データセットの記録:
■ ■ ■ ■

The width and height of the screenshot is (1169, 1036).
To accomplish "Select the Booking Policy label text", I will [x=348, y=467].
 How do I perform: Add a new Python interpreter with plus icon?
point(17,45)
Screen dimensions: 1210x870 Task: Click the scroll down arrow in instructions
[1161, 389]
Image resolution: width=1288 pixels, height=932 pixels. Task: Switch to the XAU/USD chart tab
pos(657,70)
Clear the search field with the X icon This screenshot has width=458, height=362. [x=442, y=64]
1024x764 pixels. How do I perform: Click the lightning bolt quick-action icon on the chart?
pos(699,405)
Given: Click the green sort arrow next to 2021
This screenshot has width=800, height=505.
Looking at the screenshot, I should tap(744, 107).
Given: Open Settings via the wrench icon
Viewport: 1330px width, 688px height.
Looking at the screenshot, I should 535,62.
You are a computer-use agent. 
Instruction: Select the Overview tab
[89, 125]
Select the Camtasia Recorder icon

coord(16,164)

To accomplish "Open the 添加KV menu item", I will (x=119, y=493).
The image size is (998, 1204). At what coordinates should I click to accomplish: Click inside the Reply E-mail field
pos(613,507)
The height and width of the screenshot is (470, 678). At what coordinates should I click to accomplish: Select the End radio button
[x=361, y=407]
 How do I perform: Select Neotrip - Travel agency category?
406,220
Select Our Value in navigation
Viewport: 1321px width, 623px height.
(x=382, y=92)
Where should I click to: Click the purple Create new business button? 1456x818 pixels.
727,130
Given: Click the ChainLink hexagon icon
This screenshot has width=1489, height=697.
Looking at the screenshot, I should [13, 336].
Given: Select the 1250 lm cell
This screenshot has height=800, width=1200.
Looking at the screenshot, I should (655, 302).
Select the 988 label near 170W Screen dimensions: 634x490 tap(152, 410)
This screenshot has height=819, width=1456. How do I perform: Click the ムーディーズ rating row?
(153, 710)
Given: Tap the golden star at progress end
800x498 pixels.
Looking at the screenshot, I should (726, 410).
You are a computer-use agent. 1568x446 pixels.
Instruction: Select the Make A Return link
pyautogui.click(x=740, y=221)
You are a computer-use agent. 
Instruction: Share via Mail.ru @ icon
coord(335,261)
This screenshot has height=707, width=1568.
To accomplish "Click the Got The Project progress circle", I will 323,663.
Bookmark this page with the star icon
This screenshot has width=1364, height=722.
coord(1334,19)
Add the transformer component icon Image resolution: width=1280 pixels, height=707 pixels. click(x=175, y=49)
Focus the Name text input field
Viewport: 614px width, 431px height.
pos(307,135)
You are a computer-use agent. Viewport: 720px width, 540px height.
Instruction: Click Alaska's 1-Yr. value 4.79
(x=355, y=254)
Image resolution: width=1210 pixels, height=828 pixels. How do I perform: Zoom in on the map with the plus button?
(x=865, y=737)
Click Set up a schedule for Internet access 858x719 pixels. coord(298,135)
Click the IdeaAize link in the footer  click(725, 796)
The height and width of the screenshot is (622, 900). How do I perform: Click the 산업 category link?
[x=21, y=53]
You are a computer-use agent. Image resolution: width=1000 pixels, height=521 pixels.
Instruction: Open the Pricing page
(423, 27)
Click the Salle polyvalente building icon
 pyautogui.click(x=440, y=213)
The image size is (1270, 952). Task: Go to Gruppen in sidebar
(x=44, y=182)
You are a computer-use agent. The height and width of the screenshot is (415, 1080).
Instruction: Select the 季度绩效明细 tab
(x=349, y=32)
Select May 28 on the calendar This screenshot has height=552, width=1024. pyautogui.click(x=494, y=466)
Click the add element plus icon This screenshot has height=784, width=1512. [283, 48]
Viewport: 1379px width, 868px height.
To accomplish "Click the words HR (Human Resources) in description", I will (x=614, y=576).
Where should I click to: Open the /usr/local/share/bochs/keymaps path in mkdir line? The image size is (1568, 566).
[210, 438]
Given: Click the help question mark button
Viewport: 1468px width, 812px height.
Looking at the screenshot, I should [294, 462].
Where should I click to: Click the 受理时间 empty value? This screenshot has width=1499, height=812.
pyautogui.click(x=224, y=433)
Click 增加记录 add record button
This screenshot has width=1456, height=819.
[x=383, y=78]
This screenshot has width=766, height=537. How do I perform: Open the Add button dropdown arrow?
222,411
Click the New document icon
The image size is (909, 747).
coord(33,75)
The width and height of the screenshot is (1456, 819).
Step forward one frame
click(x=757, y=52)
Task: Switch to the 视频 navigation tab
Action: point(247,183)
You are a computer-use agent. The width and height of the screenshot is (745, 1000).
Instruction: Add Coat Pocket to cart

■ ■ ■ ■

上の行のうち、「Where should I click to: Click the purple」を含む行から「coord(335,261)」を含む行までだけを取り出し、1行を1つの文字列とするJSONリストに書き換えなさい。両端の行も含め、空行は除くこと。

課題への解答:
[
  "Where should I click to: Click the purple Create new business button? 1456x818 pixels.",
  "727,130",
  "Given: Click the ChainLink hexagon icon",
  "This screenshot has width=1489, height=697.",
  "Looking at the screenshot, I should [13, 336].",
  "Given: Select the 1250 lm cell",
  "This screenshot has height=800, width=1200.",
  "Looking at the screenshot, I should (655, 302).",
  "Select the 988 label near 170W Screen dimensions: 634x490 tap(152, 410)",
  "This screenshot has height=819, width=1456. How do I perform: Click the ムーディーズ rating row?",
  "(153, 710)",
  "Given: Tap the golden star at progress end",
  "800x498 pixels.",
  "Looking at the screenshot, I should (726, 410).",
  "You are a computer-use agent. 1568x446 pixels.",
  "Instruction: Select the Make A Return link",
  "pyautogui.click(x=740, y=221)",
  "You are a computer-use agent. ",
  "Instruction: Share via Mail.ru @ icon",
  "coord(335,261)"
]